[Screen-element location records]
++++++

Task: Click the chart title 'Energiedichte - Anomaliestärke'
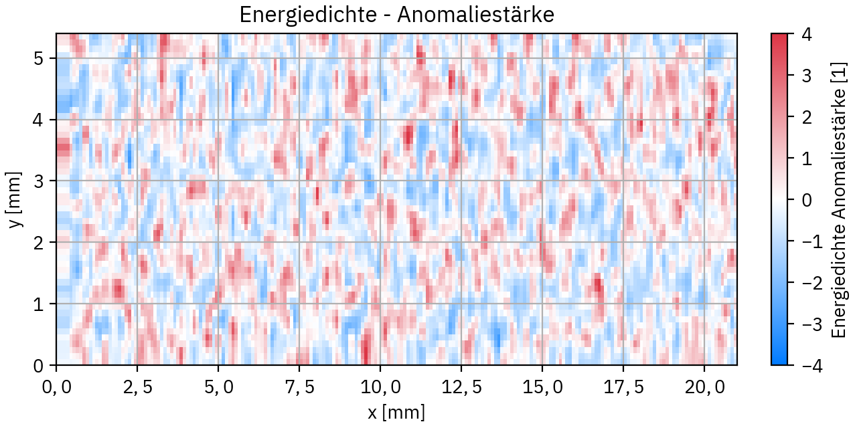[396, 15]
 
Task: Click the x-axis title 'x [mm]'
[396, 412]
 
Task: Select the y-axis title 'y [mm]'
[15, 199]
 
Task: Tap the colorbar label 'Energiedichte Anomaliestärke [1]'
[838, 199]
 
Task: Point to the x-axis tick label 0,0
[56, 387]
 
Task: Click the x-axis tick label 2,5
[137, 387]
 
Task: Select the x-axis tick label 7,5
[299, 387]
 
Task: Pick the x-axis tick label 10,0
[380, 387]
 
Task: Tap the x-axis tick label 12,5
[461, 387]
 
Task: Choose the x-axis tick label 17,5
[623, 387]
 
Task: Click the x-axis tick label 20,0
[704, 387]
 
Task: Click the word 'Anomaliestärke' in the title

++++++

Swap "tick label" for "tick value" everywhere in the records above and leave every other word as it is. Omit the pictures from your copy.

Task: Click the chart title 'Energiedichte - Anomaliestärke'
[396, 15]
 
Task: Click the x-axis title 'x [mm]'
[396, 412]
 
Task: Select the y-axis title 'y [mm]'
[15, 199]
 
Task: Tap the colorbar label 'Energiedichte Anomaliestärke [1]'
[838, 199]
 
Task: Point to the x-axis tick value 0,0
[56, 387]
 
Task: Click the x-axis tick value 2,5
[137, 387]
 
Task: Select the x-axis tick value 7,5
[299, 387]
 
Task: Pick the x-axis tick value 10,0
[380, 387]
 
Task: Tap the x-axis tick value 12,5
[461, 387]
 
Task: Choose the x-axis tick value 17,5
[623, 387]
 
Task: Click the x-axis tick value 20,0
[704, 387]
 
Task: Click the word 'Anomaliestärke' in the title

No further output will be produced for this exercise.